Proving Double-Angle Formulae for Triangles | Helpful Proof Guide

[odolwa99]

In the final proof, I have $\frac{h-h\tan B}{\tan B}$, rather than $\frac{h-h\tan B}{1+\tan B}$. Can anyone help me out?

Many thanks.

Homework Statement

In the triangle pqr (see attachment), $|\angle qrp|=90^{\circ}$ & |rp| = h. s is a point on [qr] such that $|\angle spq|=2B$ & $|\angle rps|=45^{\circ}-B$, $0^{\circ}<B<45^{\circ}$. Show that $|sr|=h \tan(45^{\circ}-B)$

Homework Equations

The Attempt at a Solution

$h\tan(45-B)=h(\frac{\tan45-\tan B}{1+ tan45\cdot\tan B})=\frac{h-h\tan B}{1+\tan B}$

Apply the sine rule: $\frac{\sin(45-B)}{|sr|}=\frac{\sin(180-(90+45-B))}{h}$
$h(\sin(45-B))=|sr|\sin(45+B)$
$h(\sin\cos B-\cos45\sin B)=|sr|(\sin45\cos B+\cos45\sin B)$
$h(\frac{\cos B}{\sqrt{2}}-frac{sin B}{\sqrt{2}})=|sr|(\frac{\cos B}{\sqrt{2}}+\frac{\sin B}{\sqrt{2}})$
$|sr|=(\frac{h\cos B-h\sin B}{\sqrt{2}})/(\frac{\cos B}{\sin B}{\sqrt{2}})$
$\frac{h\sqrt{2}(\cos B- \sin B)}{\sqrt{2}(\cos B+\sin B})$
$h(\frac{\sin B}{\cos B}+\frac{\cos B}{\sin B})$
$h(-\tan B+\frac{1}{\tan B})$
$\frac{h-h\tan B}{\tan B}$

 

[LCKurtz]

What am I missing?
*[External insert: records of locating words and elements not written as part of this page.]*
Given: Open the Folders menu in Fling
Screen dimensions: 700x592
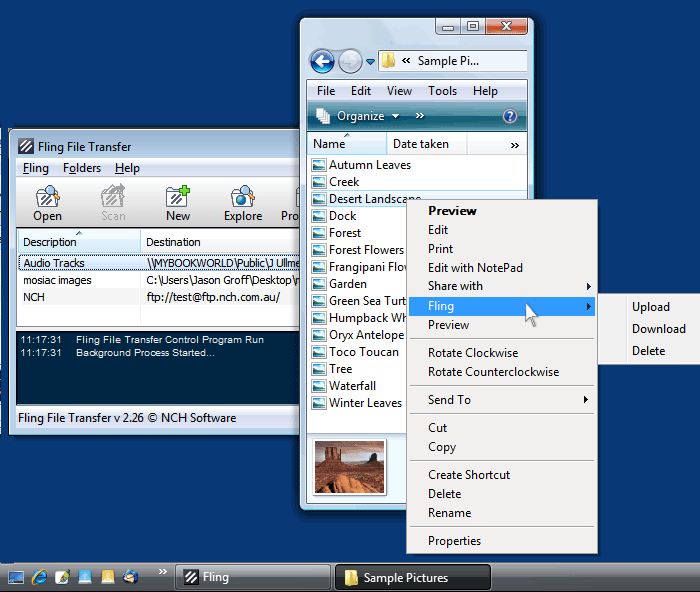Looking at the screenshot, I should click(81, 168).
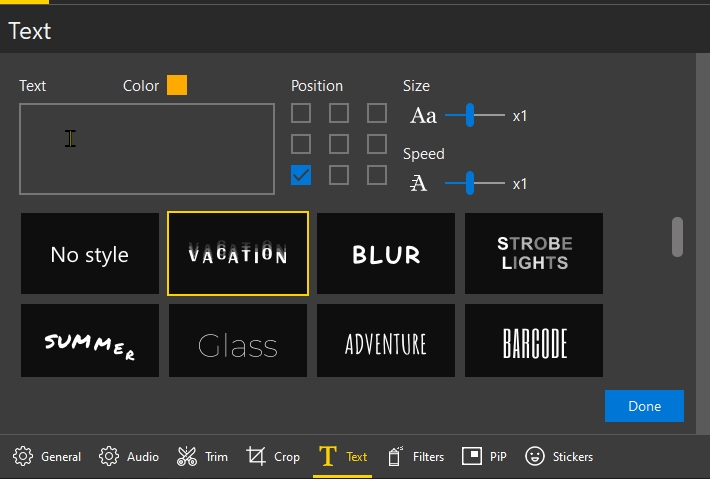Viewport: 710px width, 479px height.
Task: Open the PiP picture-in-picture icon
Action: pos(472,456)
I see right triangle srp with$$
\tan(45-B) = \frac {sr} h$$Just solve for $sr$.

 

[odolwa99]

Looks like I was over-thinking this. Ok, thank you.

 

[SammyS]

In the final proof, I have $\frac{h-h\tan B}{\tan B}$, rather than $\frac{h-h\tan B}{1+\tan B}$. Can anyone help me out?

Many thanks.

Homework Statement

In the triangle pqr (see attachment), $|\angle qrp|=90^{\circ}$ & |rp| = h. s is a point on [qr] such that $|\angle spq|=2B$ & $|\angle rps|=45^{\circ}-B$, $0^{\circ}<B<45^{\circ}$. Show that $|sr|=h \tan(45^{\circ}-B)$

Homework Equations

The Attempt at a Solution

$h\tan(45-B)=h(\frac{\tan45-\tan B}{1+ tan45\cdot\tan B})=\frac{h-h\tan B}{1+\tan B}$

Apply the sine rule: $\frac{\sin(45-B)}{|sr|}=\frac{\sin(180-(90+45-B))}{h}$
$h(\sin(45-B))=|sr|\sin(45+B)$
$h(\sin\cos B-\cos45\sin B)=|sr|(\sin45\cos B+\cos45\sin B)$
$h(\frac{\cos B}{\sqrt{2}}-\frac{\sin B}{\sqrt{2}})=|sr|(\frac{\cos B}{\sqrt{2}}+\frac{\sin B}{\sqrt{2}})$
$|sr|=(\frac{h\cos B-h\sin B}{\sqrt{2}})/(\frac{\cos B}{\sin B}{\sqrt{2}})$
$\frac{h\sqrt{2}(\cos B- \sin B)}{\sqrt{2}(\cos B+\sin B})$
$h(\frac{\sin B}{\cos B}+\frac{\cos B}{\sin B})$
$h(-\tan B+\frac{1}{\tan B})$
$\frac{h-h\tan B}{\tan B}$

$\displaystyle \frac{\cos B- \sin B}{\cos B+\sin B}\ne\frac{-\sin B}{\cos B}+\frac{\cos B}{\sin B}$

You can't break up a fraction in that manner!